Best Of Times Worst Of Times

     Now as the clock ticks down and the days grow short in 2022, good news for Boeing Aircraft comes in the form of a giant deal from United Airlines for 100 Boeing 787 Dreamliners and 100 737 MAXs.
     The Chicago-based airline's order for 200 airplanes is valued at about $43 billion on paper at list prices.
     Boeing started out 2022, with a Netflix-produced, no-holds documentary laying out the once esteemed airplane builder, titled simply ”Downfall: The Case Against Boeing”.
     Of “Downfall,” Times of London movie critic Kevin Maher wrote:
     ”A sometimes ploddy (talking head, clip, graph, talking head, clip, diagram). The cumulative effect is powerful enough to suggest a new mantra for Boeing:
     “If it is Boeing, I ain’t going!”
     “Downfall: The Case Against Boeing” centers around those two Boeing B737 8 Max aircraft that crashed and killed all on board.
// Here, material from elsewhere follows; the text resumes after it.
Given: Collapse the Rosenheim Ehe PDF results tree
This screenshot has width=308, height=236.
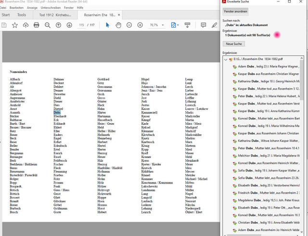Looking at the screenshot, I should [x=226, y=59].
     The movie that came out in early 2022 and is still running on Neftlix worldwide was described by Rotten Tomatoes as “an exceptionally strong expose; one with a clear thesis, a powerful, direct argument to make, and implications that extend far beyond just Boeing."
     Dany Leigh, Critic at Large for The Financial Times wrote:
     “The film does not lose sight of the fact the real tragedy was the 346 lives lost on the two flights. Yet it also makes a powerful account of how even an excellent company can rot from the inside out.”
Col. Ralph O'Neill, Geoffrey Arend and Geoffrey Arend II      I recall sitting in the home of Ralph and Jane O’Neill one day, some 40 years ago in Atherton, California.
     Ralph, who founded The New York Rio & Buenos Aires Airline (NYRBA) was an American Ace flier who served in WW I, and post-war worked for Bill Boeing and Pratt & Whitney selling 1920s-era fighter aircraft and engines to dictators in Latin America.
     Jane met Ralph and fell in love with him when she worked at Boeing in Seattle as Bill Boeing’s Secretary. It was a time of great excitement and expectation for American aviation.
     In the early years Boeing Airplane Company and Boeing Aircraft & Transport, the manufacturer (predecessor of United Airlines) were part of the same company.
     But when Boeing introduced the first and very sleek B247 the USPS rule no longer would grant mail contracts to companies that owned airplane manufacturers and also an airline.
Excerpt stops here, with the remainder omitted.